━━━━━ Records for the exercise

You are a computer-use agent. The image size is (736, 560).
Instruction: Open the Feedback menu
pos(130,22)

━━━━━━━━━━
━━━━━ Records for the exercise

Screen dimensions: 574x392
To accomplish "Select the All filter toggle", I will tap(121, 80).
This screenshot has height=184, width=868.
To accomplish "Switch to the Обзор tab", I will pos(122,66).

━━━━━━━━━━
━━━━━ Records for the exercise

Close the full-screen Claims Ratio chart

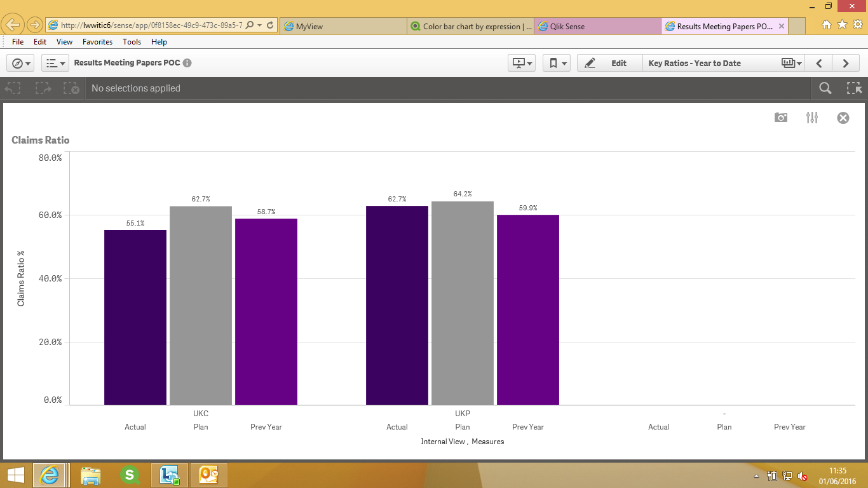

━━━━━━━━━━

- What to produce -
Filter the entries down to the lines that include the string "accomplish".

- Completed exercise -
To accomplish "Select the All filter toggle", I will tap(121, 80).
To accomplish "Switch to the Обзор tab", I will pos(122,66).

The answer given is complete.